PROBLEM TO SOLVE
All of the entries need to be repeated exactly. Leave nothing out.

[Start of section]

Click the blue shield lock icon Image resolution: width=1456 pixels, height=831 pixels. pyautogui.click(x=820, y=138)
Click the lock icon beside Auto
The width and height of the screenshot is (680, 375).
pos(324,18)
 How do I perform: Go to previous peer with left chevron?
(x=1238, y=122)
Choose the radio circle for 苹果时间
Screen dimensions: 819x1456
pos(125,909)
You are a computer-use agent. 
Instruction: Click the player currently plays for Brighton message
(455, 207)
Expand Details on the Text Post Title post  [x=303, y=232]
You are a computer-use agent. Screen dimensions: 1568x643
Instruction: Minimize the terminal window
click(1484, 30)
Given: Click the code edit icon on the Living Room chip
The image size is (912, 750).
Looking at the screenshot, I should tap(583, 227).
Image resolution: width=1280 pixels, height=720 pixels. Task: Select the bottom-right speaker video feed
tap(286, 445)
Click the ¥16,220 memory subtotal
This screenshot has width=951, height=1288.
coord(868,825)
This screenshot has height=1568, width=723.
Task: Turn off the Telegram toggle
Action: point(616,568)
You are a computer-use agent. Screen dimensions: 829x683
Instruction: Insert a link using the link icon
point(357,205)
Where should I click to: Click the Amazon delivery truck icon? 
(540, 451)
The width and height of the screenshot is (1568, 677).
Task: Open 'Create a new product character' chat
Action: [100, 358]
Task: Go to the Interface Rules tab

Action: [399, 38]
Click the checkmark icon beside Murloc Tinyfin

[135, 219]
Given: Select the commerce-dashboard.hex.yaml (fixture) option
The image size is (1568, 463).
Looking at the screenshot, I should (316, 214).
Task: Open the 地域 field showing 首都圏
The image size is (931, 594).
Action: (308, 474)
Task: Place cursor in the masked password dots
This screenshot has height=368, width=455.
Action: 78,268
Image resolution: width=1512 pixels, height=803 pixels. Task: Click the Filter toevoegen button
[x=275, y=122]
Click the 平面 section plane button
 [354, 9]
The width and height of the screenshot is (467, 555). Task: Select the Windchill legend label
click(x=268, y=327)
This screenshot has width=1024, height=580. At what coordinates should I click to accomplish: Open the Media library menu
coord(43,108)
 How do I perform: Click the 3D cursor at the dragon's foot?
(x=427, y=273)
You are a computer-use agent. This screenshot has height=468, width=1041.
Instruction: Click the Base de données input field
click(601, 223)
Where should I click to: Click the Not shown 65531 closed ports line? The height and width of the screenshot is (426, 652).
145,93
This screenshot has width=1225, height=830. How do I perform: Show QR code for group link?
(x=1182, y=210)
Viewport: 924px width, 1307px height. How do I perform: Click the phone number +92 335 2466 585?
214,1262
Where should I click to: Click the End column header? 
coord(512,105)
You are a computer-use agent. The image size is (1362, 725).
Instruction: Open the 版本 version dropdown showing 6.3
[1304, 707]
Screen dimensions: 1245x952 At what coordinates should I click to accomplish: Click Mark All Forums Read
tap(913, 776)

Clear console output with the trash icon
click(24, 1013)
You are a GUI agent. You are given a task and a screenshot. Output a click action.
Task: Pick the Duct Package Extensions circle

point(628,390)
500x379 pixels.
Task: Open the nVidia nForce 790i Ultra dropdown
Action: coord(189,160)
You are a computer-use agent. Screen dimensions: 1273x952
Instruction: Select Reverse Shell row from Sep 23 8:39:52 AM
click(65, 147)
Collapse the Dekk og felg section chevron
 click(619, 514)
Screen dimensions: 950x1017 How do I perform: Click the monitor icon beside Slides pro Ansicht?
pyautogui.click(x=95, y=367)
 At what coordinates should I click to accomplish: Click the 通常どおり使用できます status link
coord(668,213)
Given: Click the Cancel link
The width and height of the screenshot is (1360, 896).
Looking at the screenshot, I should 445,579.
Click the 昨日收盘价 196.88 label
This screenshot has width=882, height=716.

[End of section]

YOUR RESPONSE
Click the blue shield lock icon Image resolution: width=1456 pixels, height=831 pixels. pyautogui.click(x=820, y=138)
Click the lock icon beside Auto
The width and height of the screenshot is (680, 375).
pos(324,18)
 How do I perform: Go to previous peer with left chevron?
(x=1238, y=122)
Choose the radio circle for 苹果时间
Screen dimensions: 819x1456
pos(125,909)
You are a computer-use agent. 
Instruction: Click the player currently plays for Brighton message
(455, 207)
Expand Details on the Text Post Title post  [x=303, y=232]
You are a computer-use agent. Screen dimensions: 1568x643
Instruction: Minimize the terminal window
click(1484, 30)
Given: Click the code edit icon on the Living Room chip
The image size is (912, 750).
Looking at the screenshot, I should tap(583, 227).
Image resolution: width=1280 pixels, height=720 pixels. Task: Select the bottom-right speaker video feed
tap(286, 445)
Click the ¥16,220 memory subtotal
This screenshot has width=951, height=1288.
coord(868,825)
This screenshot has height=1568, width=723.
Task: Turn off the Telegram toggle
Action: point(616,568)
You are a computer-use agent. Screen dimensions: 829x683
Instruction: Insert a link using the link icon
point(357,205)
Where should I click to: Click the Amazon delivery truck icon? 
(540, 451)
The width and height of the screenshot is (1568, 677).
Task: Open 'Create a new product character' chat
Action: [100, 358]
Task: Go to the Interface Rules tab

Action: [399, 38]
Click the checkmark icon beside Murloc Tinyfin

[135, 219]
Given: Select the commerce-dashboard.hex.yaml (fixture) option
The image size is (1568, 463).
Looking at the screenshot, I should (316, 214).
Task: Open the 地域 field showing 首都圏
The image size is (931, 594).
Action: (308, 474)
Task: Place cursor in the masked password dots
This screenshot has height=368, width=455.
Action: 78,268
Image resolution: width=1512 pixels, height=803 pixels. Task: Click the Filter toevoegen button
[x=275, y=122]
Click the 平面 section plane button
 [354, 9]
The width and height of the screenshot is (467, 555). Task: Select the Windchill legend label
click(x=268, y=327)
This screenshot has width=1024, height=580. At what coordinates should I click to accomplish: Open the Media library menu
coord(43,108)
 How do I perform: Click the 3D cursor at the dragon's foot?
(x=427, y=273)
You are a computer-use agent. This screenshot has height=468, width=1041.
Instruction: Click the Base de données input field
click(601, 223)
Where should I click to: Click the Not shown 65531 closed ports line? The height and width of the screenshot is (426, 652).
145,93
This screenshot has width=1225, height=830. How do I perform: Show QR code for group link?
(x=1182, y=210)
Viewport: 924px width, 1307px height. How do I perform: Click the phone number +92 335 2466 585?
214,1262
Where should I click to: Click the End column header? 
coord(512,105)
You are a computer-use agent. The image size is (1362, 725).
Instruction: Open the 版本 version dropdown showing 6.3
[1304, 707]
Screen dimensions: 1245x952 At what coordinates should I click to accomplish: Click Mark All Forums Read
tap(913, 776)

Clear console output with the trash icon
click(24, 1013)
You are a GUI agent. You are given a task and a screenshot. Output a click action.
Task: Pick the Duct Package Extensions circle

point(628,390)
500x379 pixels.
Task: Open the nVidia nForce 790i Ultra dropdown
Action: coord(189,160)
You are a computer-use agent. Screen dimensions: 1273x952
Instruction: Select Reverse Shell row from Sep 23 8:39:52 AM
click(65, 147)
Collapse the Dekk og felg section chevron
 click(619, 514)
Screen dimensions: 950x1017 How do I perform: Click the monitor icon beside Slides pro Ansicht?
pyautogui.click(x=95, y=367)
 At what coordinates should I click to accomplish: Click the 通常どおり使用できます status link
coord(668,213)
Given: Click the Cancel link
The width and height of the screenshot is (1360, 896).
Looking at the screenshot, I should 445,579.
Click the 昨日收盘价 196.88 label
This screenshot has width=882, height=716.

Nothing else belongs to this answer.